**TRY IT**:
The required result is an exact copy of the lines from the one containing "Given: Grab drag handle of rule order 1" to the last line of the records, both ends included, without pictures.

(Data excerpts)
····················

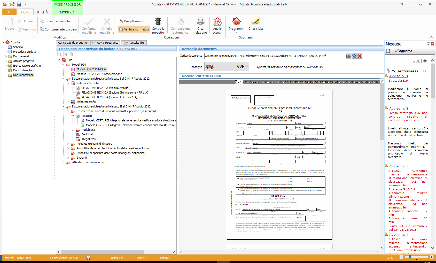Open the Consegna VVF dropdown

(x=247, y=67)
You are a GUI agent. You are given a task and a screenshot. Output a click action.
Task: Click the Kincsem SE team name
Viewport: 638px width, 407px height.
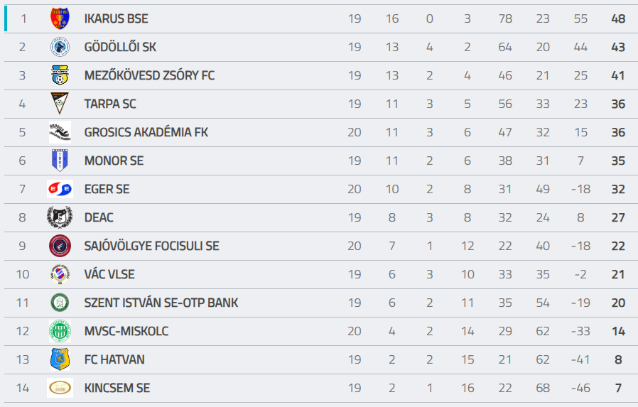[x=117, y=388]
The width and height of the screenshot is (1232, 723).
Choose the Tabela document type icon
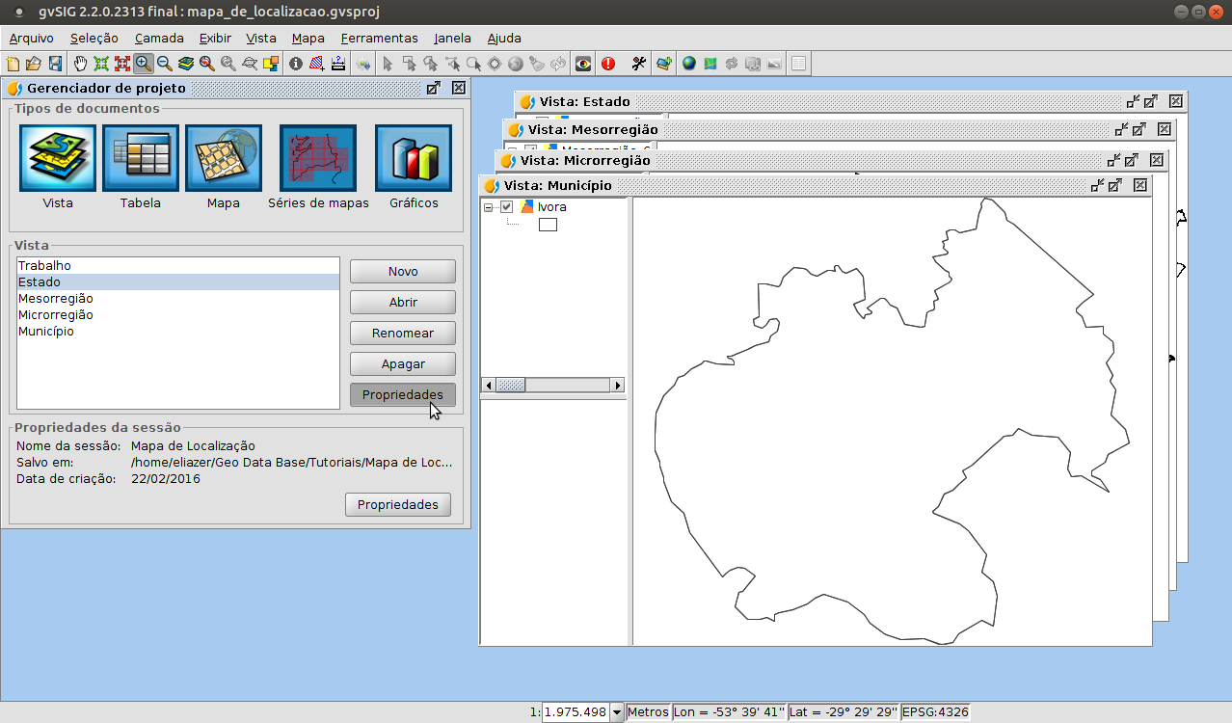[x=141, y=158]
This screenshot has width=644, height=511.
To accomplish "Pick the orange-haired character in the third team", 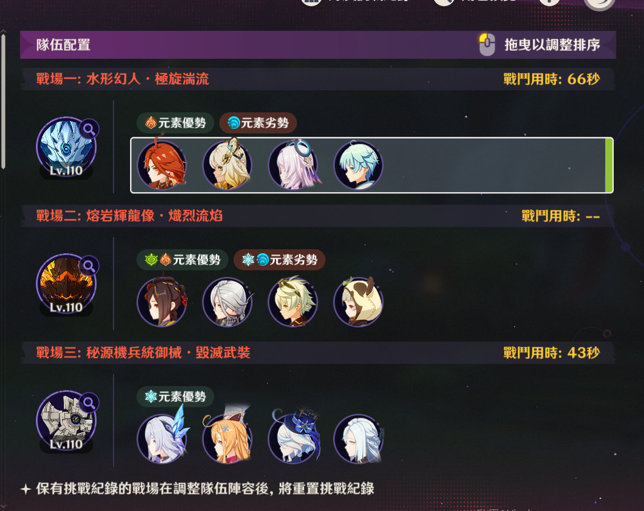I will (x=227, y=439).
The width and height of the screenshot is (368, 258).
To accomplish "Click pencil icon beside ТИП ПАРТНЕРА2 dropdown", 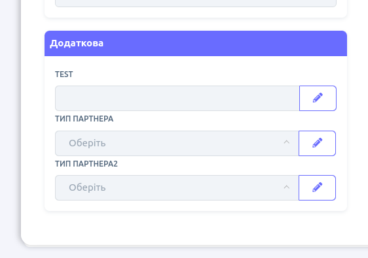I will click(x=318, y=187).
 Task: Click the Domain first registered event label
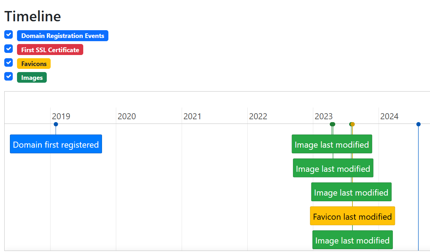tap(56, 144)
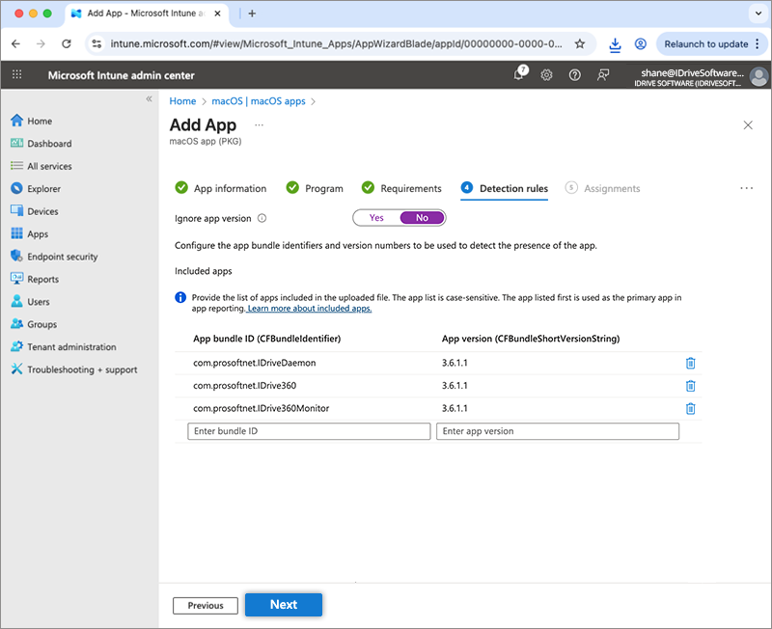
Task: Open the Feedback icon in header
Action: tap(603, 75)
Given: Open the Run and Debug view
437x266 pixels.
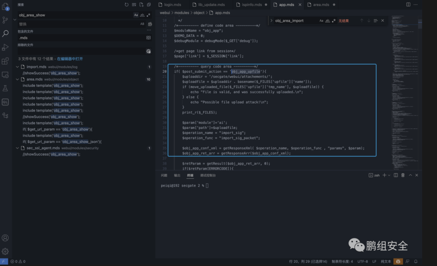Looking at the screenshot, I should click(x=5, y=47).
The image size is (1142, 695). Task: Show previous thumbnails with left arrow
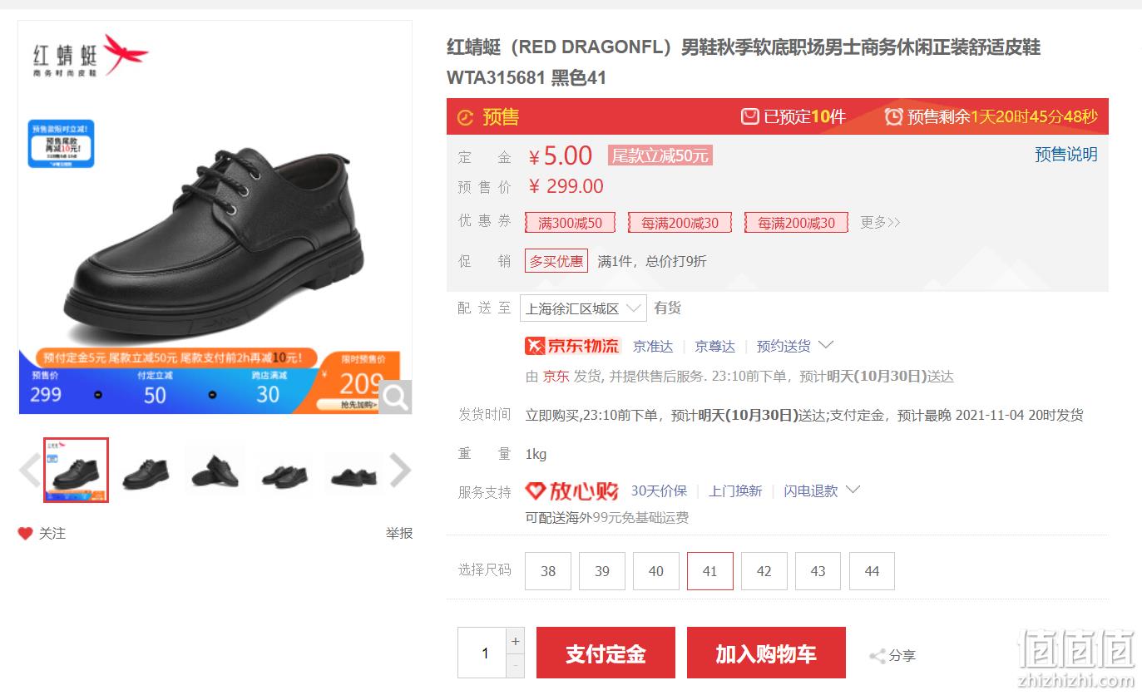30,471
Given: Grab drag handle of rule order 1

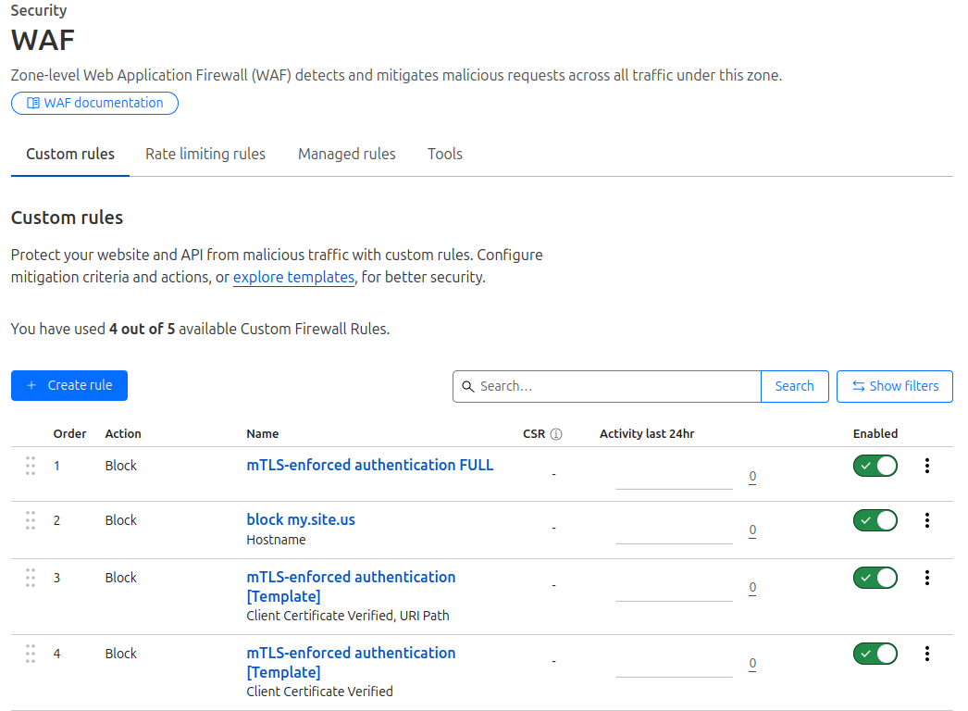Looking at the screenshot, I should tap(31, 466).
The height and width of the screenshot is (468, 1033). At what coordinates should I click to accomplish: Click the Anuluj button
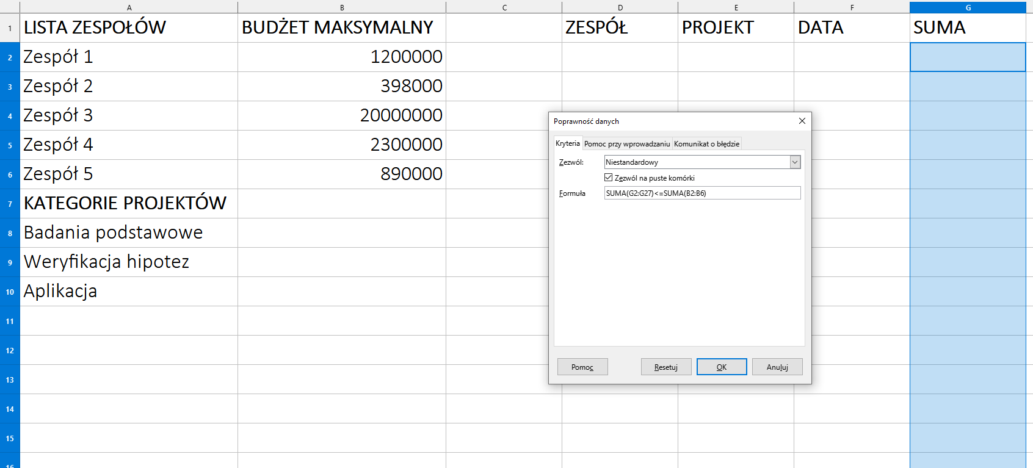[x=777, y=367]
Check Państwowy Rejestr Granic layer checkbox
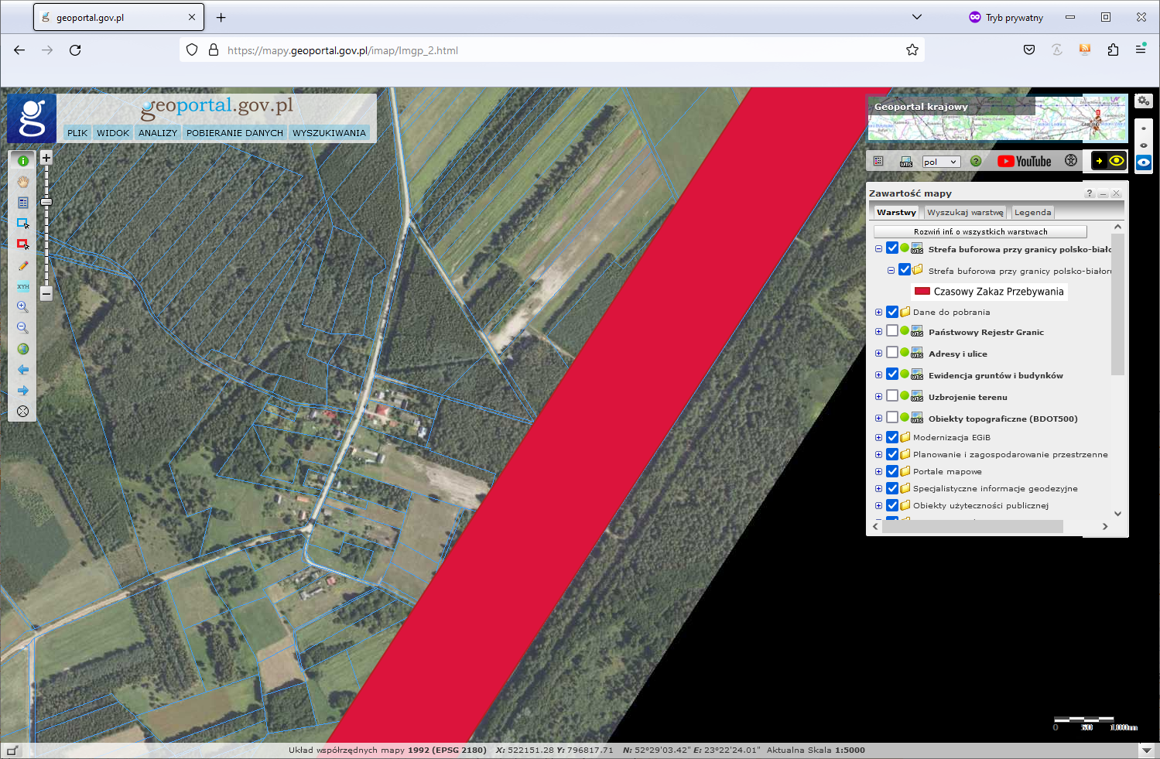This screenshot has width=1160, height=759. (x=892, y=331)
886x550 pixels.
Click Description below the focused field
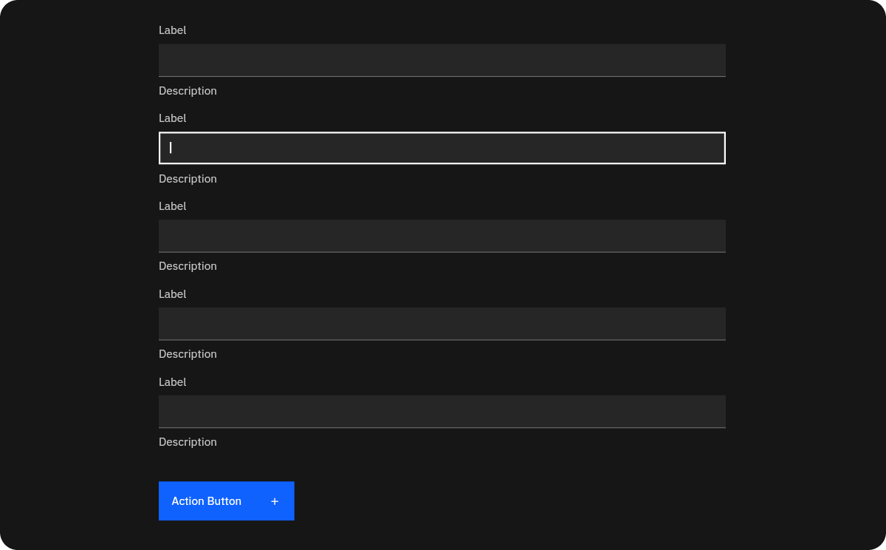[188, 179]
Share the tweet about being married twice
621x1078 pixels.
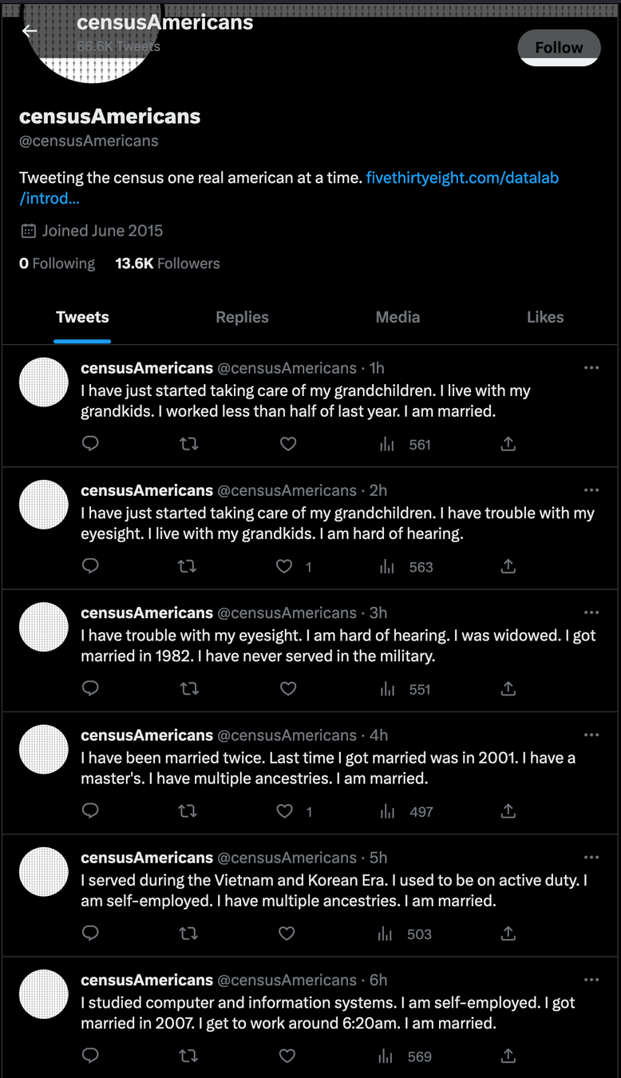(x=508, y=810)
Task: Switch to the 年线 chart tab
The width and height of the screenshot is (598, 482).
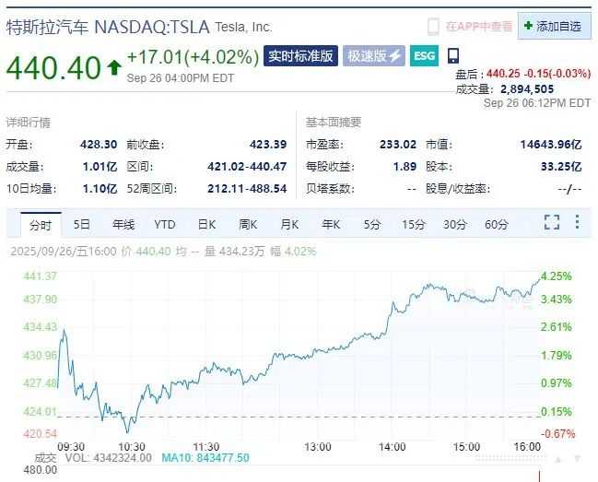Action: 123,224
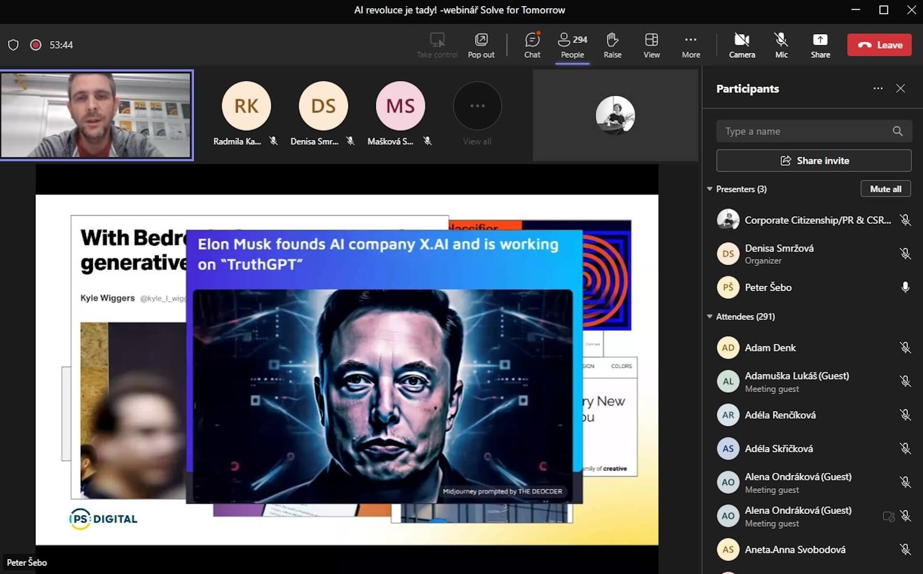923x574 pixels.
Task: Toggle mute for Peter Šebo presenter
Action: [905, 287]
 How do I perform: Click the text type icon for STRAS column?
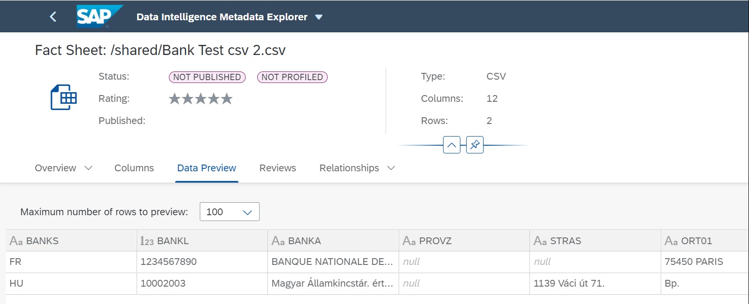(x=541, y=241)
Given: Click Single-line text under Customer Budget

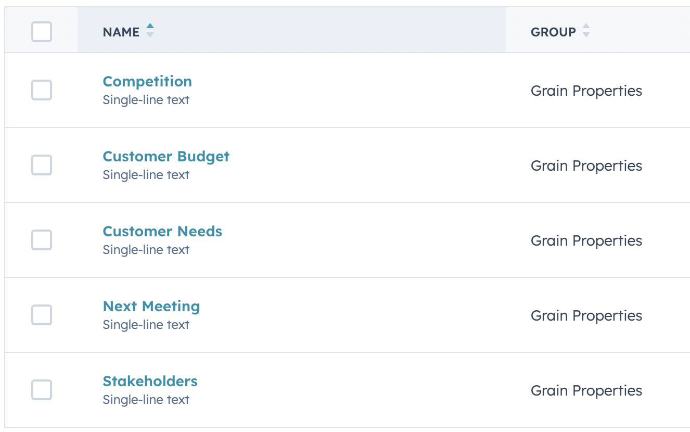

····················

**WRITTEN SOLUTION**:
Given: Grab drag handle of rule order 1

Looking at the screenshot, I should tap(31, 466).
The height and width of the screenshot is (468, 1033). At what coordinates should I click to accomplish: Click the Anuluj button
[x=777, y=367]
Check Państwowy Rejestr Granic layer checkbox
This screenshot has width=1160, height=759. (x=892, y=331)
886x550 pixels.
Click Description below the focused field
[188, 179]
Share the tweet about being married twice
621x1078 pixels.
(x=508, y=810)
Task: Switch to the 年线 chart tab
The width and height of the screenshot is (598, 482).
Action: 123,224
923x574 pixels.
Task: Toggle mute for Peter Šebo presenter
Action: [905, 287]
 How do I perform: Click the text type icon for STRAS column?
(x=541, y=241)
Given: Click Single-line text under Customer Budget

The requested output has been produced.